Et plus que de la grande dame. Ce fou de Roland, cet enfant subjugué, avait dit le vrai mot dans sa langue d’amour. C’était un trône, le vrai piédestal de cette miraculeuse statue, vautrée sur l’indigence d’un divan mal rembourré.
Taille de reine! pourquoi dit-on cela? C’est qu’on voudrait cette taille aux reines. Taille souple et noble, et fière et gardant, parmi son indolent repos, ces mystérieuses vigueurs que promet le sommeil de la tigresse.
Marguerite était belle hautement et orgueilleusement, à grand fracas, à toute lumière, non point de cette chère beauté qui répond au rêve secret de quelques-uns, mais qui cache aux autres ses rayonnements discrets: elle était belle à tous comme le soleil.
Elle avait sous l’arc audacieux et net de ses sourcils de longs yeux noirs pensifs, mais ardents, qui languissaient à leurs heures et dardaient, au réveil, entre les baisers de ses cils, cette langue de flamme qui affole ou qui ressuscite. Sa bouche correcte et sérieuse souriait pourtant, et alors c’était fête; quand elle riait, cette bouche sobre, cette bouche qui semblait dérobée, dessin et couleur, au divin matérialisme d’un chef-d’œuvre de Rubens, quand ces lèvres voluptueuses vibraient et frémissaient, c’était orgie!
Marguerite était belle bruyamment et insolemment.
Quel âge, cependant, donner à l’ovale parfait de ce visage, aux reflets de cette chevelure, aux épanouissements hardis de ce sein?
– Elle a l’âge qu’elle a.
Roland répondait ainsi aux questions de la voisine. Le duvet vierge de la jeunesse restait aux fossettes de ses joues; ses tempes bleuâtres gardaient les gammes délicates de la récente floraison; mais ses yeux disaient: il y a longtemps!
Elle était seule. Le costume de la reine théâtrale dont elle avait pris le nom pour quelques semaines la drapait à miracle. Elle attendait ce qu’on appelle le «plaisir», l’heure de la collation rieuse avant l’heure agitée du bal; elle attendait, sans impatience et comme un chien bichon aux longues soies, pareilles à des franges, dormait sur le tapis.
Une voix d’homme monotone et rauque chantait quelque part dans la maison un cantique d’ivrogne.
Quand huit heures sonnèrent, elle écouta.
– Oui, dit-elle, cent mille livres de rentes me suffiraient pour commencer.
Ses belles lèvres eurent un amer sourire; elle pensa tout haut: «Je suis peut-être trop belle… et certainement j’ai trop de cœur!»
– Ohé!

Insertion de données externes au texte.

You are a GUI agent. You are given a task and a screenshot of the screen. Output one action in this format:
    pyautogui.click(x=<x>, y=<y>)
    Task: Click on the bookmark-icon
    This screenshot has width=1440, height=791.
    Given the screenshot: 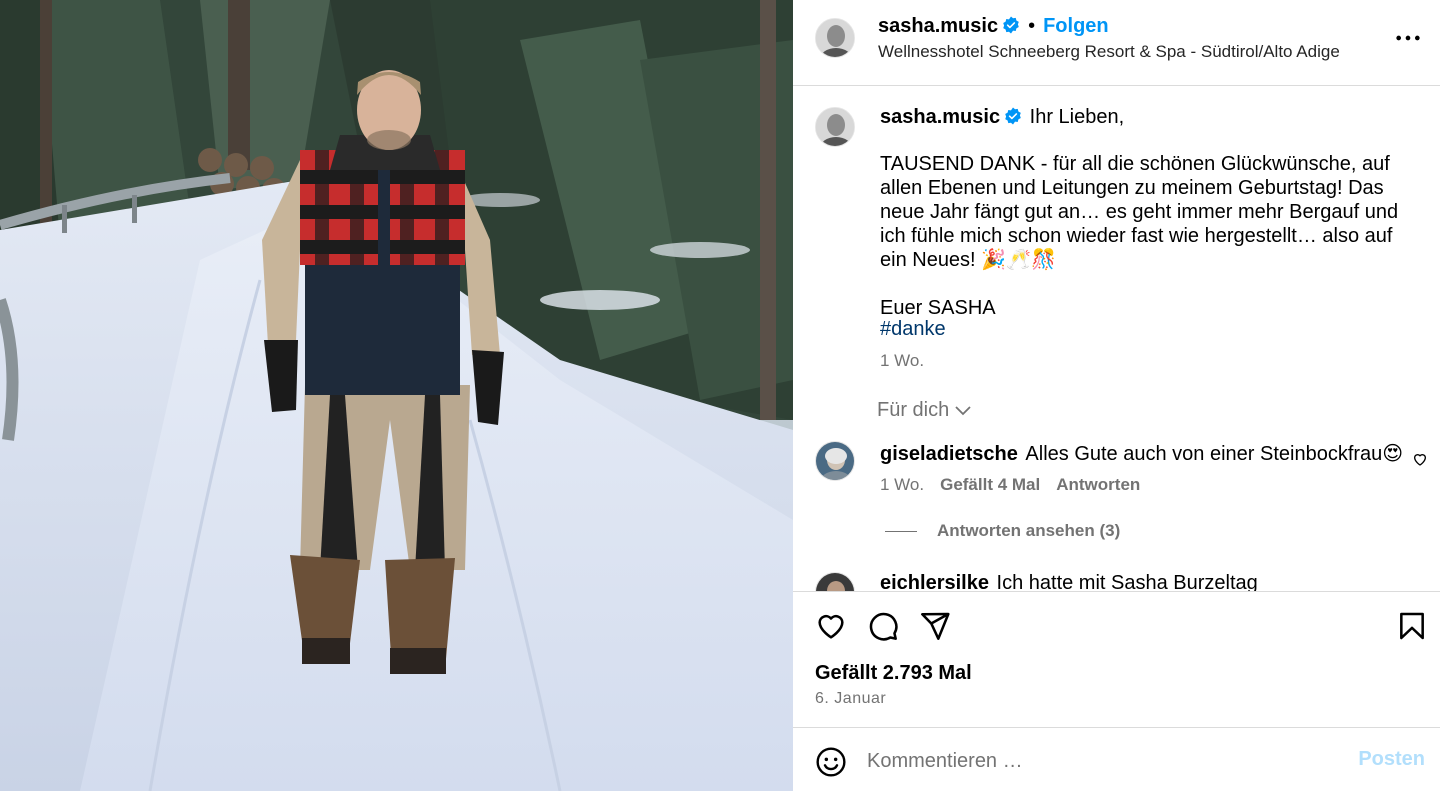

Marguerite! cria la voix rauque, viens causer nous deux.
– Non, répondit-elle.
– Alors, je vais laisser brûler le rôti.
– Laisse brûler, fit-elle avec fatigue.
Elle se leva indolemment et s’assit de travers devant son piano qu’elle ouvrit. Ses doigts d’aimée caressèrent les touches et le piano chanta. Roland avait raison: c’était une grande artiste.
Mais l’art, aujourd’hui, n’était pas le bienvenu, car elle referma l’instrument d’un geste brusque et mit sa tête sur sa main. Un peintre eût saisi ce moment pour jeter sur la toile la Vénus de notre France méridionale, belle autrement et plus belle que l’Italienne ou l’Espagnole.
«Il y en a tant, pensa-t-elle, qui ne me valent pas et qui ont cent mille livres de rentes! C’est la chance. Et il faut s’arracher le cœur!»
Elle tordit ses superbes cheveux entre ses doigts de statue.
– Joulou! appela-t-elle.
– Après? fit la voix rauque qui naguère chantait dans la cuisine.
– Où trouve-t-on les lords anglais et les princes russes?
Joulou se mit à rire sourdement.
– Elle est bête! grommela-t-il… Au marché, pardi!
– Joulou, poursuivit Marguerite, veux-tu assassiner quelqu’un? Je ne sais plus comment faire!
C’était histoire de plaisanter.
Prenez garde, cependant, à ceux ou à celles qui rient avec ces choses lugubres. Joulou ne riait plus. On vit une tête large et blondâtre, à la fois puissante et innocente, qui se montrait dans l’entrebâillement de la porte. Joulou avait de gros yeux sans couleur, mal abrités par des cils trop clairs; sa joue charnue et blême était coupée selon une ligne ronde qui se renflait par le bas. Il était jeune et solidement pris dans sa taille un peu courte, mais bien proportionnée; ses cheveux d’un blond déteint et crépus foisonnaient comme une toison de caniche. C’était un pauvre diable, ce garçon-là, et pourtant son aspect éveillait je ne sais quelle idée de brutale domination.